Masses with mixed contents are the most frequently encountered lesions. This type shows both solid and cystic areas within the lesion. The cystic areas are due to the presence of hemorrhage and necrosis. On sonography, a mixed mass lesion is encountered. The solid component of the lesion may show papillary projections in the cystic component, which may appear like septations. Calcification is rarely seen. On CT scan the hemorrhagic foci are hypodense versus the normal parenchyma, but hyperdense versus the fluid contents . Degree of cystic change does not correlate with the size of the tumor. Imaging features of this type of lesion appear somewhat distinctive and in the appropriate clinical settings, this lesion may be suggested as the possible primary diagnosis. Ductal adenocarcinoma with necrosis, almost never reaches the size of a PCN. These lesions are invasive and evidence of early local/distant spread is seen. Cystic neoplasm will show septations and the solid component is never as prominent as in the PCN . Atypical pseudocyst with hemorrhagic fluid and septations may be confused with this tumor. In these cases, clinical or laboratory evidence of pancreatitis will be present. On CT, the debris of the pseudocyst will not enhance, whereas enhancement will be seen in the solid part of the PCN. PCN may be completely cystic. The margins of these cystic lesions are well-defined; the capsule may be calcified in some cases. They are usually indistinguishable from other pancreatic masses. Metastatic spread of the PCN is uncommon. The spread may occur to regional lymph nodes and the liver. The metastatic masses show imaging findings similar to the primary lesion with well-defined margins and solid and cystic areas within the mass.
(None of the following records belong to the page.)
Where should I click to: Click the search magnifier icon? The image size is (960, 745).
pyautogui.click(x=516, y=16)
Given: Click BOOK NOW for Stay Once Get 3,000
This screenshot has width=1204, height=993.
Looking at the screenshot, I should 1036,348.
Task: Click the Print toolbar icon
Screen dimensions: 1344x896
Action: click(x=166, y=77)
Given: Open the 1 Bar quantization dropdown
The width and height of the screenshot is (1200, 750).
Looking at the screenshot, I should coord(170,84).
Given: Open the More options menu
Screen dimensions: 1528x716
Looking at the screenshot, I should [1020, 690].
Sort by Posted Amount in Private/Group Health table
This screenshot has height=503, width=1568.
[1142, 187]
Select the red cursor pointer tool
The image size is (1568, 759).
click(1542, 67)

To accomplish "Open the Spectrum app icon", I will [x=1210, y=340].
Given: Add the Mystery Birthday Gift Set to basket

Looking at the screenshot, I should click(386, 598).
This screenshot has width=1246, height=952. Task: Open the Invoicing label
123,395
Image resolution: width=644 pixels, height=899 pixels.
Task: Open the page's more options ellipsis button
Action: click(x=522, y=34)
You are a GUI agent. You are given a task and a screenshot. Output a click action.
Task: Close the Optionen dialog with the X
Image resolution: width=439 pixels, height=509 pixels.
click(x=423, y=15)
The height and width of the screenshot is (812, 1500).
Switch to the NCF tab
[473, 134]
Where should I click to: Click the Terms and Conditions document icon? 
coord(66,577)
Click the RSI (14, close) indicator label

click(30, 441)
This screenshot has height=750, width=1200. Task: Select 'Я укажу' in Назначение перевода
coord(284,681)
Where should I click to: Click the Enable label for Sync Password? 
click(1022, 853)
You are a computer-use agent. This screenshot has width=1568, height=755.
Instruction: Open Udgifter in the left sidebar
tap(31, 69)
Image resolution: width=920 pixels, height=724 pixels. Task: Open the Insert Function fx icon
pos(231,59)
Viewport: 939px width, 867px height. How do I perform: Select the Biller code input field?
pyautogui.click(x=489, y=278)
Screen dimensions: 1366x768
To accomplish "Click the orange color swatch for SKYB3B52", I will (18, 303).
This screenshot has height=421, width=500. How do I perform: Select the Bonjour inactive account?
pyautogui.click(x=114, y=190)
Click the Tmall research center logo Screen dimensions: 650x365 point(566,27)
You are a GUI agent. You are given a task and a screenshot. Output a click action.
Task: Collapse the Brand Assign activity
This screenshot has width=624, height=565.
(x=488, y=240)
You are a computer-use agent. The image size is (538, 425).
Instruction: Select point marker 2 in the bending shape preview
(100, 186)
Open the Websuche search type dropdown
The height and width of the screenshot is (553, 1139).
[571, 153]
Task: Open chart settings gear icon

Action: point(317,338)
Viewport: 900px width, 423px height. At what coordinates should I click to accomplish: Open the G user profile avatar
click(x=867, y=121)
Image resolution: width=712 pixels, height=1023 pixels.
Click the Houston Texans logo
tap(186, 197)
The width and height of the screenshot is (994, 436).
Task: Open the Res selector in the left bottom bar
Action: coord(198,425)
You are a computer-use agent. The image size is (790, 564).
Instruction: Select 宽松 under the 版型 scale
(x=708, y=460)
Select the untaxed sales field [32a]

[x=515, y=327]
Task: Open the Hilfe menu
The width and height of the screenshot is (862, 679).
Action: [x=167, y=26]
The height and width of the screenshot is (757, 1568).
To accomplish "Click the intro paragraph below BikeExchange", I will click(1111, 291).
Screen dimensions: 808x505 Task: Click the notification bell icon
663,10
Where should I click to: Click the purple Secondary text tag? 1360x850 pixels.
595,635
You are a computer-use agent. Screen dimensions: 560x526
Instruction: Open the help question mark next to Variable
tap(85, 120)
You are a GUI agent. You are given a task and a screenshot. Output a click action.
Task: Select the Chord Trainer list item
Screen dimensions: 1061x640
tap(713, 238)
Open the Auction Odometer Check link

To conclude, papillary cystic neoplasm of the pancreas is a rare low-grade malignant lesion, which most often present in young women with few clinical symptoms. It is mostly heterogeneous on imaging, with varying proportion of solid and cystic areas. Metastatic lesions, although rare, appear identical to the primary neoplasm. Awareness of presence and imaging characteristics of this tumor is important, as prognosis for this lesion is extremely favorable following surgical resection.